REVIEW: Revenge from beyond the grave AGAIN?! To be fair, if this is the kind of thing that can happen in the X-Files universe, I suppose it would have to happen all the time. In this case, it's played as a death bed (or chair) curse when "Neech" (Nietzsche?) predicts he will be reincarnated and come back to kill five people who offended him. What actually happens isn't really reincarnation though, is it? He's like something out of Alan Moore's Swamp Thing, a spirit who physically manifests to brutally murder prison staff, egg-laying bluebottle flies in his wake so the corpses can be extra maggoty when found. Maybe his demonic form is that of that fly, and perhaps that's the reincarnation (much less waiting time than if you were born into a human baby). Like a number of things in this episode, it's not entirely clear. Not that ambiguity is necessarily a problem.

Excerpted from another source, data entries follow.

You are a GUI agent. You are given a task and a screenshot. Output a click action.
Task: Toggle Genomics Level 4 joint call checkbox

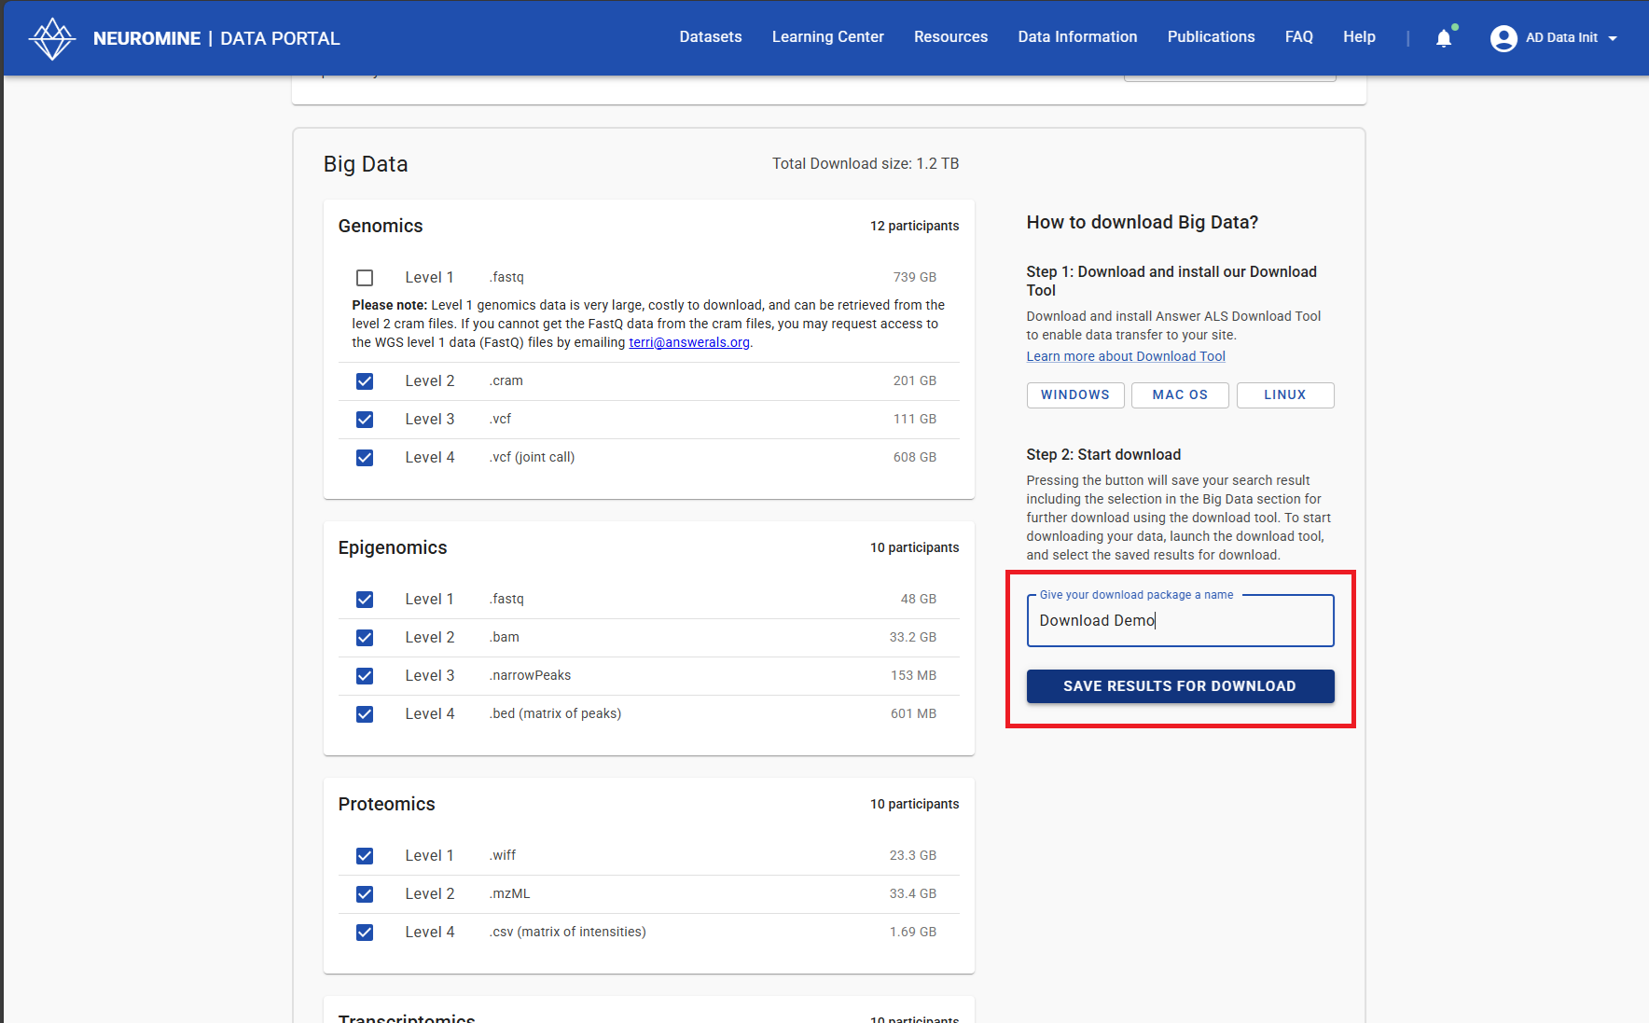click(x=365, y=458)
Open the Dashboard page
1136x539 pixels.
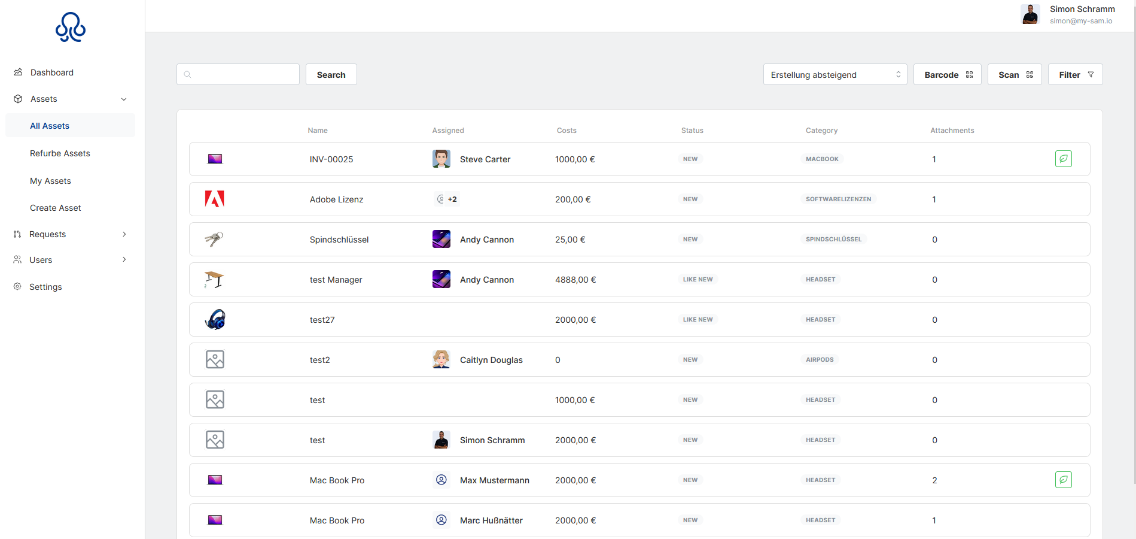pyautogui.click(x=52, y=72)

What IS a problem is that this is one of those X-Files where Mulder and Scully follow the clues around,witness all the icky effects, talk to all the creepy witnesses, and then leave before they can get even a slim resolution. They don't need to prove anything to the world, but they should at least do so to themselves for an episode to be satisfying. But no, the last of the five murders happens after they've left. At least it's motivated. Scully makes the call, and she was well and truly freaked out by the maximum security environment. The most reasonable suspect is gunned down by the always quite good April Grace. There have been, by that time five or more murders thanks to a hands-on warden who likes to punch inmates to death like he's the penal system's evil version of Skinner. And yet, Mulder is right - the motives don't add up. It just feels like the episode ran out of minutes and the mystery was left unsolved out of laziness/apathy.
And yet, I bear some affection for this one. There's a delicious irony to a death row inmate making his captors wait for inevitable death themselves. The prison is an acid green, almost Fincheresque, nightmare. Neech is a charismatic prison philosopher we unfortunately don't see enough of, and half the people he kills deserved it so we can root for him to succeed. And though I'm no fan of gore - in fact, the previous episode's "hand under wheel" moment was, I think, my first X-Files sequence and it turned me off so much, I didn't watch the show again for a couple years - I have to respect how edgy the violence and body horror are in The List. Squirming maggots, decapitations, putrefaction everywhere, and a damn violent car crash... It will give you the willies. And that's not a bad thing for an X-Files episode to do.
REWATCHABILITY: Medium - The agents lack agency again, and the premise is a little dodgy, but striking horror visuals make this one fairly memorable.